Task item: Take the entries below and print only the lines from the one with "Viewport: 1465px width, 305px" through the one with "This screenshot has width=349, height=196.", exactly as they stand, both ends included.

Saved entries:

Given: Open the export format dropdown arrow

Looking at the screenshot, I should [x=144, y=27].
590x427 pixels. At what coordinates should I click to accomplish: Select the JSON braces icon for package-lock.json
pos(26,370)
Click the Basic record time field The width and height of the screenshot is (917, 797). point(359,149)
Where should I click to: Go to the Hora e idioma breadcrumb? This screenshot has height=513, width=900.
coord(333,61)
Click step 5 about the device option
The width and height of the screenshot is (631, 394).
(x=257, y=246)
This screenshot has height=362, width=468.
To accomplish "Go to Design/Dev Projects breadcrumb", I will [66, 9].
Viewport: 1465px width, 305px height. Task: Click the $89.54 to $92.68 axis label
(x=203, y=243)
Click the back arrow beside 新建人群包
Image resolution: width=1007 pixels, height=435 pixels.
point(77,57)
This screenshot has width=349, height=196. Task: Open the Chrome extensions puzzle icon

---

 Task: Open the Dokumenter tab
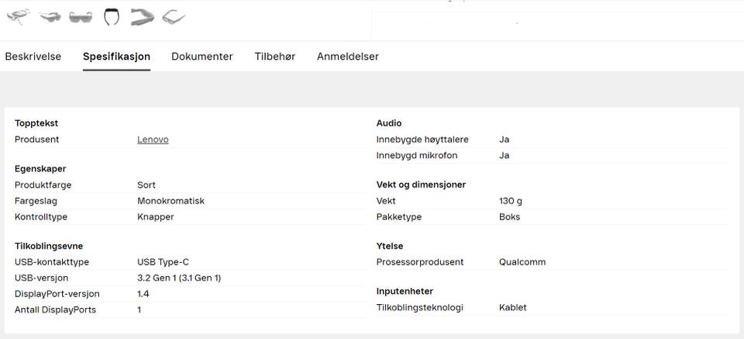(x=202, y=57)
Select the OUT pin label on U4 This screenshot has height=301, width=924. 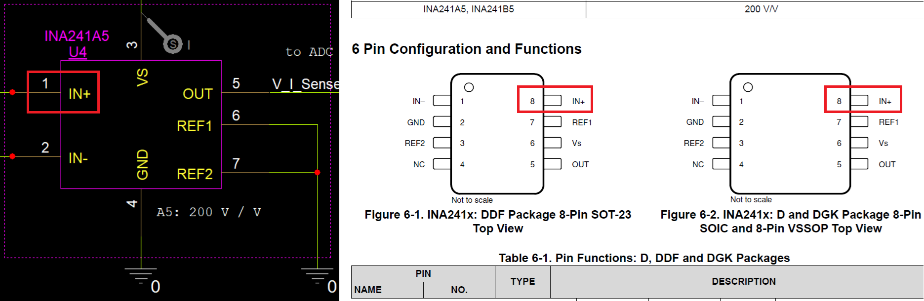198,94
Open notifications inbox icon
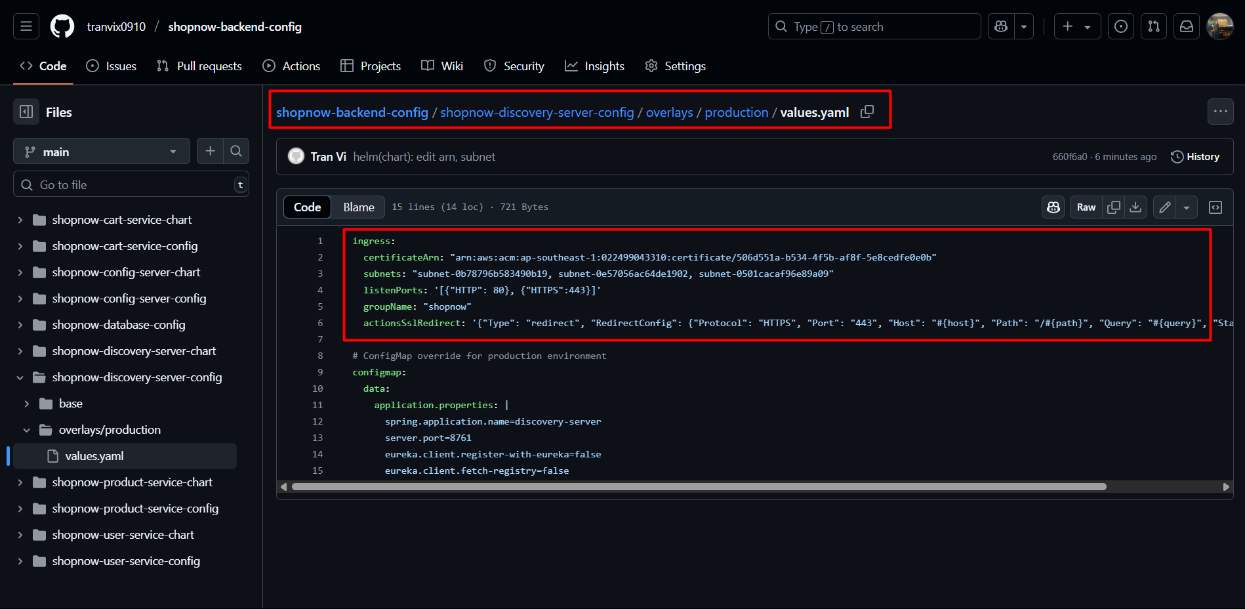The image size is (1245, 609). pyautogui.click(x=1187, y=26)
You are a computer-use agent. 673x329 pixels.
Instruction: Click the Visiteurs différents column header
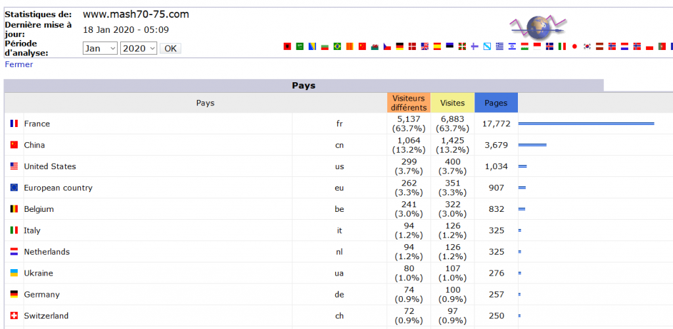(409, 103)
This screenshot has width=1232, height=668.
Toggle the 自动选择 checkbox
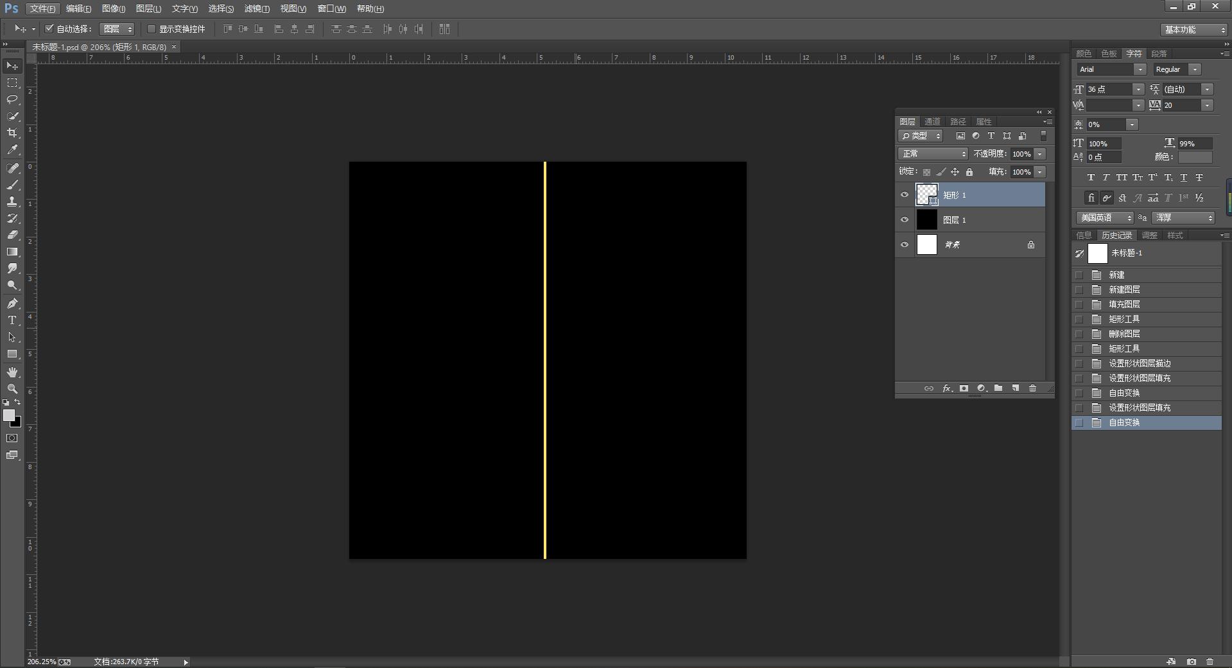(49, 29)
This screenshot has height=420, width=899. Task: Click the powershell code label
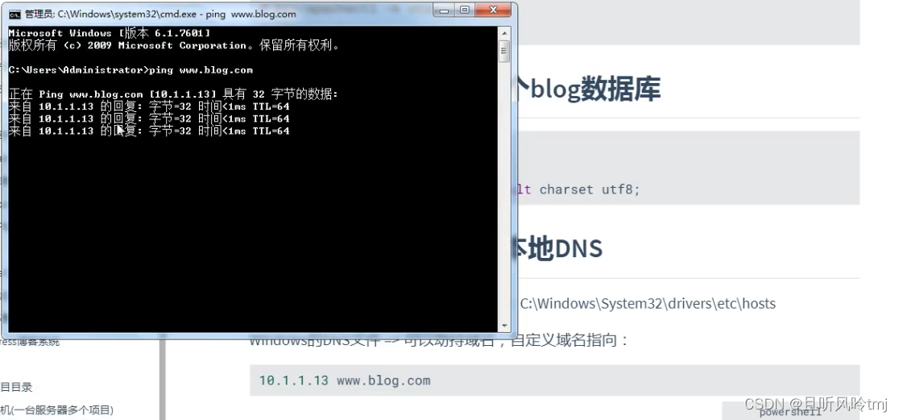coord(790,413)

...

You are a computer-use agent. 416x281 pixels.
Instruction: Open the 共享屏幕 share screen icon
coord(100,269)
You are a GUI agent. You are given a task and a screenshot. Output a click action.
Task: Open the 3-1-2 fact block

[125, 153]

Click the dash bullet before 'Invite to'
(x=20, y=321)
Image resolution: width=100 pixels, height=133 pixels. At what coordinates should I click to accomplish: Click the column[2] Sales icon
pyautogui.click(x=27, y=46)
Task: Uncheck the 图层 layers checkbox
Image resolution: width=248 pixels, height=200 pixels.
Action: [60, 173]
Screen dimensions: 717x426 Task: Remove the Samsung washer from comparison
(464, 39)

Result for this exercise:
Viewport: 1465px width, 305px height. Task: Click the $89.54 to $92.68 axis label
(x=203, y=243)
Click the back arrow beside 新建人群包
Image resolution: width=1007 pixels, height=435 pixels.
point(77,57)
This screenshot has width=349, height=196. Task: Open the Chrome extensions puzzle icon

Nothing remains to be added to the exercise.